## EXERCISE DIRECTIONS
Display each line of the records below that contains the word "Discover".

START

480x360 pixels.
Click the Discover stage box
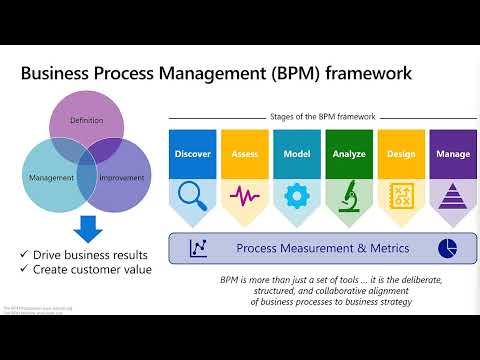[192, 155]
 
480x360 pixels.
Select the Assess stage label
[244, 155]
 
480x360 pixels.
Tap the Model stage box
[297, 155]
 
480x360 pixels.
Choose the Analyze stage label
[349, 155]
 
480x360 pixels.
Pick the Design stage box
[401, 155]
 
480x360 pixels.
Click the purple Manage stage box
[453, 155]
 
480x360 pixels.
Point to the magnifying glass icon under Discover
[191, 194]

END

## FINAL RESULT
Click the Discover stage box
Point to the magnifying glass icon under Discover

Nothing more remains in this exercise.